Ames Test Information
Bacterial mutagenicity testing was pioneered in the late 1960s and early 1970s by Bruce Ames and Phil Hartman, who worked on histidine regulation in Salmonella typhimurium using histidine auxotrophic mutants. In 1972 Bruce Ames published one of the first papers on mutagenesis in bacteria (Ames et al. 1972) and used modified precursor strains that have stood the test of time and are still applied today.
The mechanistic basis of mutagenicity testing is the exposure of a compound to a set of bacterial strains, defective in histidine synthesis, but sensitive to chemical- or radiation–induced mutagenesis that results in a reversion to prototrophy i.e., independence from histidine supplementation.
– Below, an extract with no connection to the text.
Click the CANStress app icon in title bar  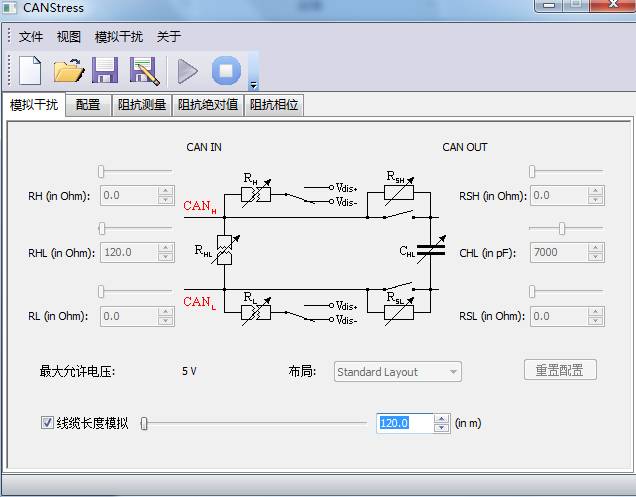click(12, 9)
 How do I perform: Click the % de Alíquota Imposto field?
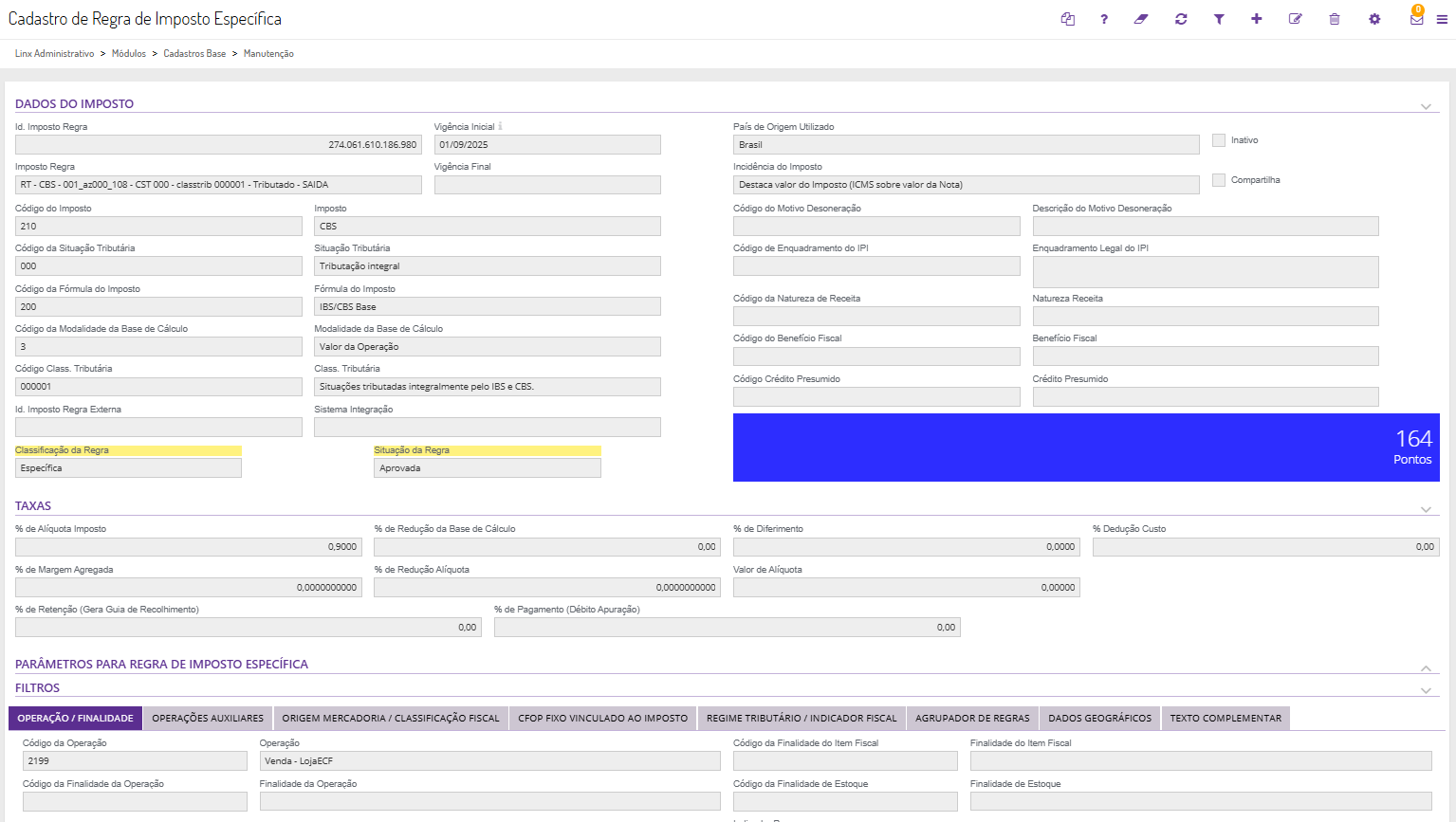pyautogui.click(x=188, y=547)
Histidine auxotrophic Salmonella bacteria are unable to proliferate unless they are provided with histidine. They can, however, undergo mutagenesis that reverts the bacteria to the genetic wild type. Sensitive sites for mutational reversion (hot spots) were selected from three genes on the his operon: hisC, coding for the histidinol phosphate aminotransferase, hisD, a bifunctional histidinal and histidinol dehydrogenase, and hisG, which codes for a histidinol-phosphate aminotransferase.
The test design involves a pre-exposure period followed by plating the bacteria on an agar plate that lacks histidine. This design has been used extensively in mutagenicity studies and is still the basis for current mutagenicity testing with some procedural modifications. The bacteria that undergo reverse mutation to a protrophic state following test compound exposure can grow, and the revertant mutants can simply be counted. Another endpoint for this assay measures the expression of a colorimetric enzyme system from the growing bacteria.
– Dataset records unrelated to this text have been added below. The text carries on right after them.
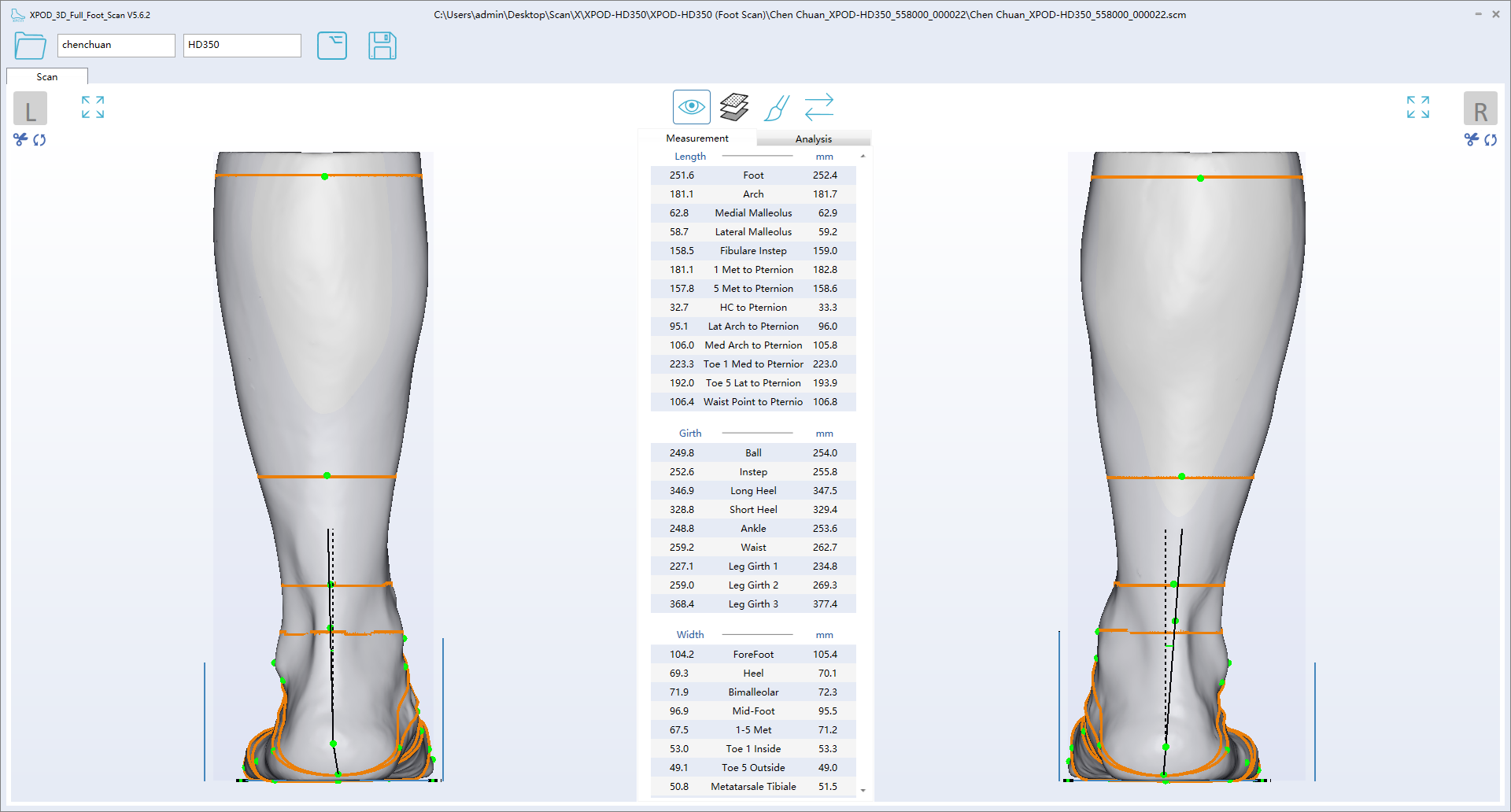This screenshot has height=812, width=1511.
Task: Toggle the eye view mode button
Action: [692, 107]
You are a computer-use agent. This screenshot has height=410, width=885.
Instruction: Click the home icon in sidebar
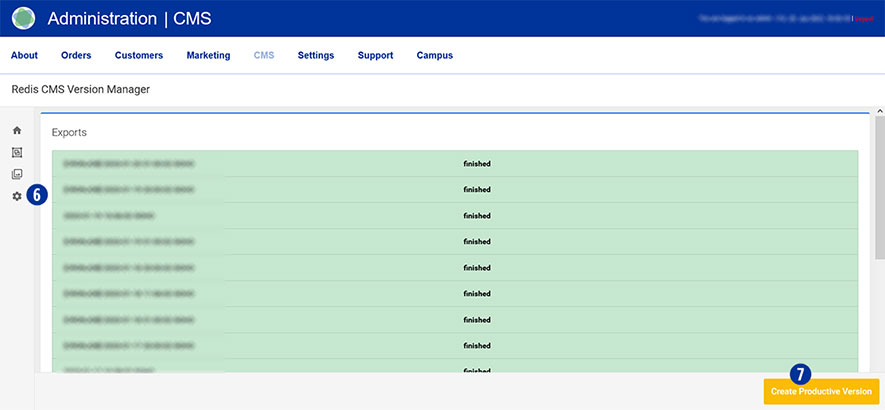[x=17, y=131]
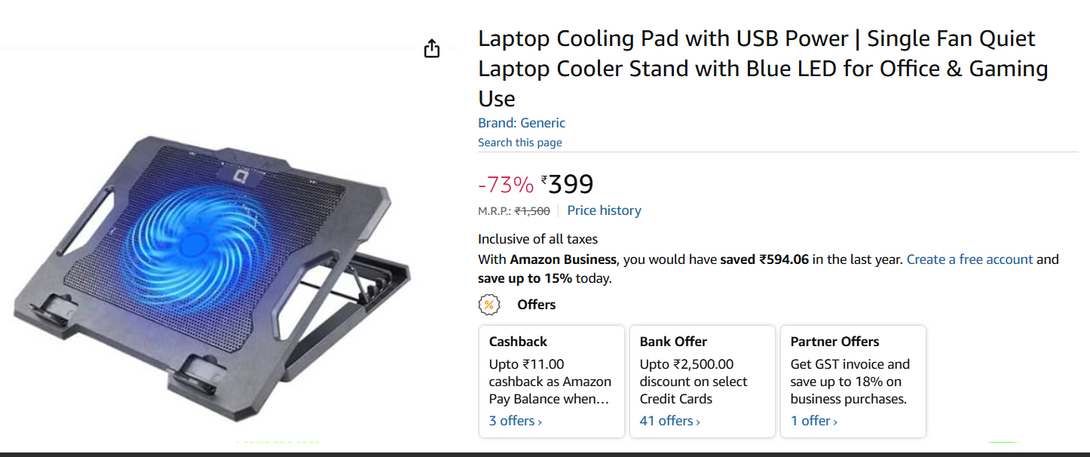Click the select Credit Cards discount description

point(693,382)
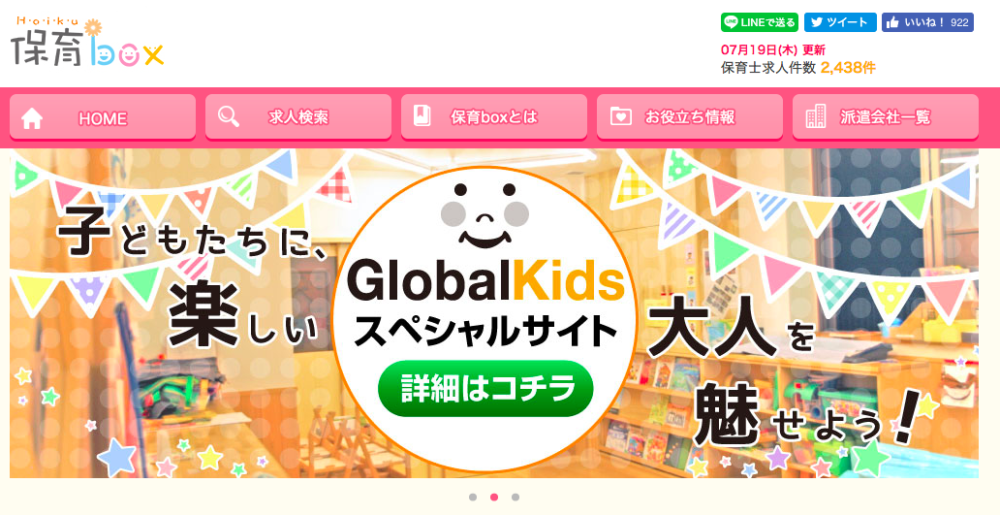The image size is (1000, 515).
Task: Click the book icon beside 保育boxとは
Action: point(422,116)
Further modifications to these original strains have been shown to increase the sensitivity to chemical mutagens, as well as the applicability of the original Ames test.
The uvrB deletion mutation eliminates an accurate excision repair mechanism, and promotes DNA lesion repair by error-prone mechanisms. However, this deletion also affects a gene responsible for biotin synthesis, therefore the bacteria are biotin dependant and require it in the growth media.
The rfa mutation leads to a defective lipopolysaccharide (LPS) layer that coats the bacterial surface. The permeability of the bacterial cell wall is affected and is more susceptible to entry from bulky toxicants.
Plasmid pKM101 enhances chemical and UV-induced mutagenesis via an increase in the recombination DNA repair pathway. The plasmid also confers ampicilline resistance, which provides a convenient marker to detect its presence. It induces an error-prone DNA repair pathway and inhibits proper DNA replication, further sensitizing the bacteria to mutagenic insult.
S9 Fractions are used in conjunction with the bacterial strains to confer metabolic activation to the mutagenic assays. Rat liver homogenate is collected by centrifugation and is largely composed of the microsomes which contain CYP 450 enzymes. This enzyme family is responsible for bioactivating many chemical mutagens, and increases the positive responses to the standard Ames test by mimicking normal metabolic processes in mammalian systems. Should you require S9 activation with your traditional Ames test, check the required box on the COC and EBPI Analytics will run a sample of your compound with and without S9 addition for comparison purposes.
According to the OECD guidelines for the testing of chemical substances, usage of at least five test strains (TA 1535, TA 1537 or TA 97, TA 98, TA 100 and TA 102) is recommended for comprehensive detection of chemical mutagens. An alternative for TA 102 is the repair proficient E. coli WP2 strain. A combination of TA 98 and TA 100 strains is used under conditions of reduced assay time, or necessity of labor efficient testing, and covers an extensive range of mutagens. The ISO standard for water testing (ISO 16240) uses this reduced strain combination.
Please specify to EBPI Analytics the bacterial strains you would like to use for your assays as positive results may depend on the type of mutation created as well as the content of your samples. Furthermore, depending on the destination of the information collected, specific strains may be required to validate the results according to international standards.